§ TASK PROMPT
Your copy of the data should match it exactly, leaving out only the pictures.
==== PROVIDED DATA
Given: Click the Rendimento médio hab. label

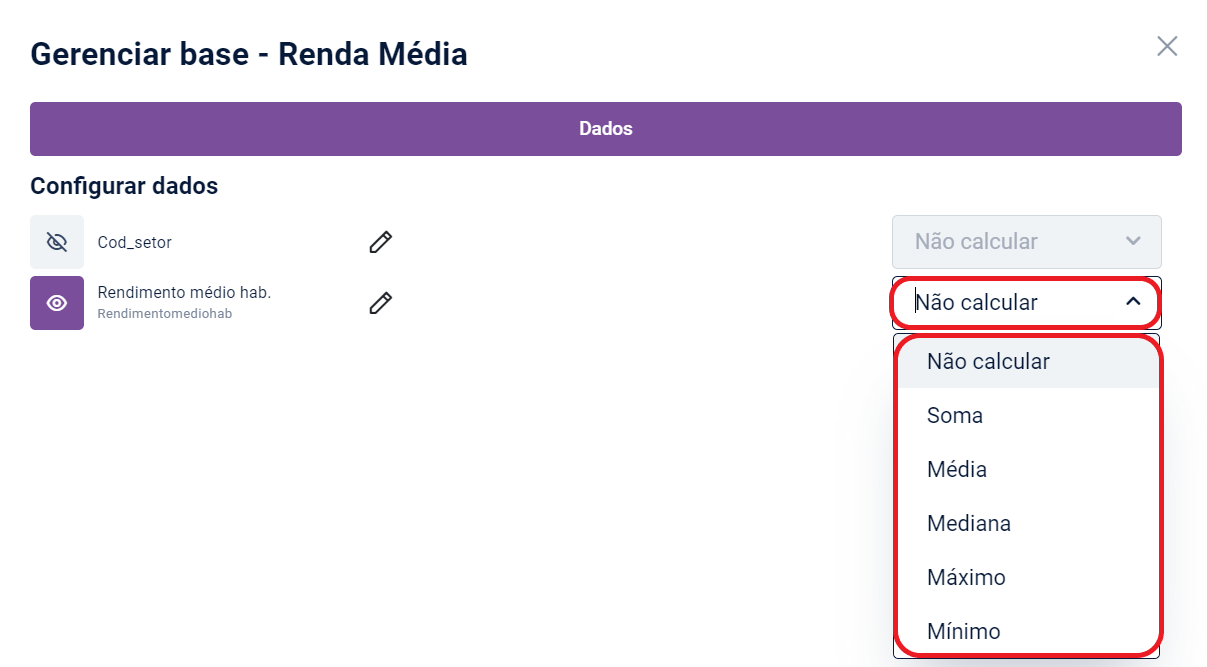Looking at the screenshot, I should pos(184,293).
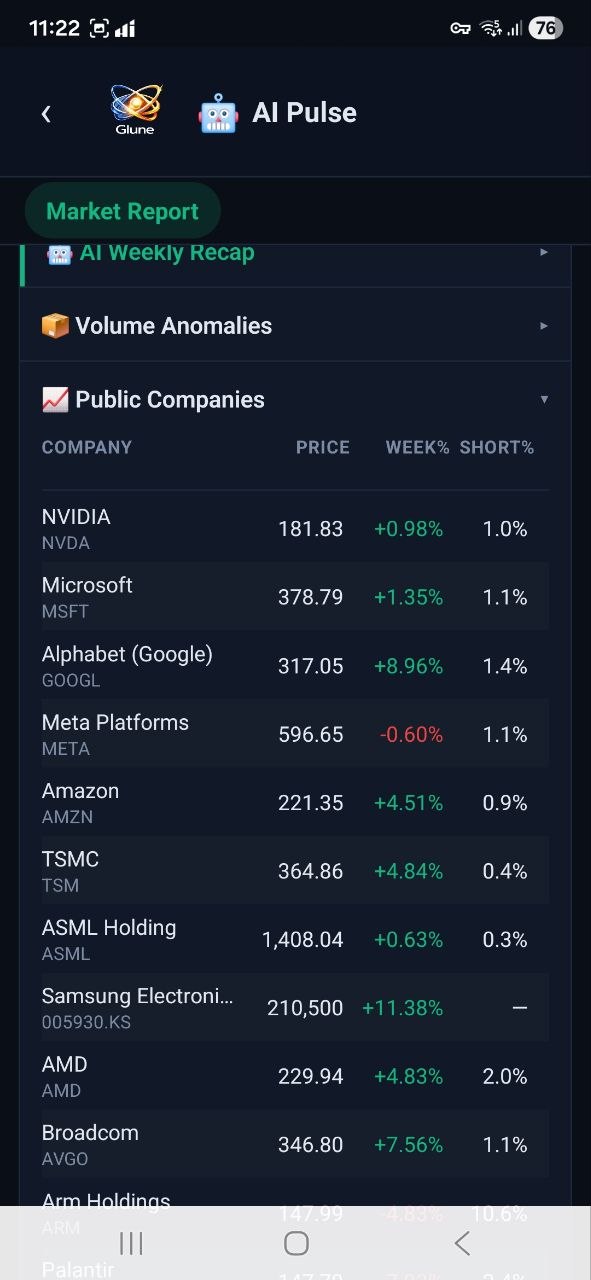
Task: Tap the chart icon beside Public Companies
Action: click(x=57, y=399)
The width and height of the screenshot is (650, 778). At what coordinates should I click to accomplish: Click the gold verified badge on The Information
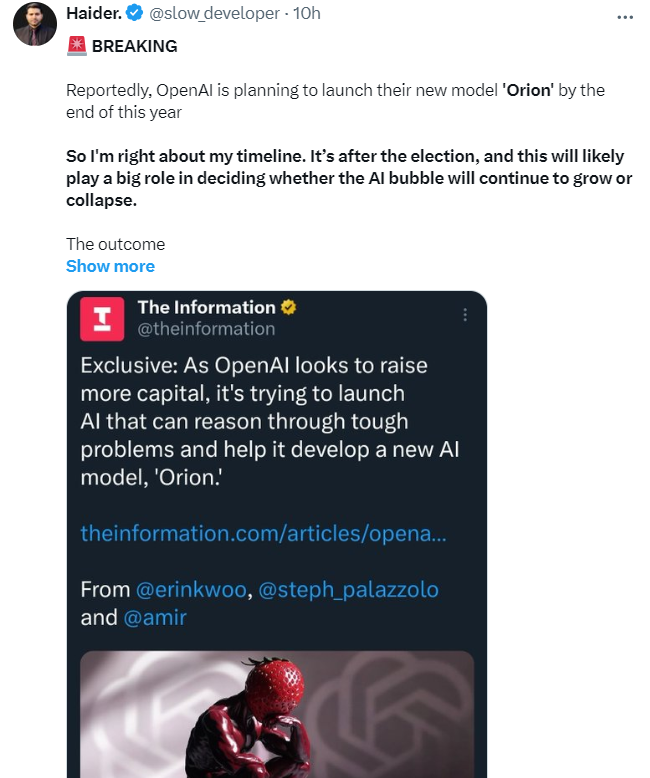click(x=288, y=308)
========
§ SOLUTION TO THE PROBLEM
Given: Click the Rendimento médio hab. label

Looking at the screenshot, I should pos(184,293).
Task: Tap the chart icon beside Public Companies
Action: click(x=57, y=399)
The width and height of the screenshot is (650, 778). At what coordinates should I click to accomplish: Click the gold verified badge on The Information
click(x=288, y=308)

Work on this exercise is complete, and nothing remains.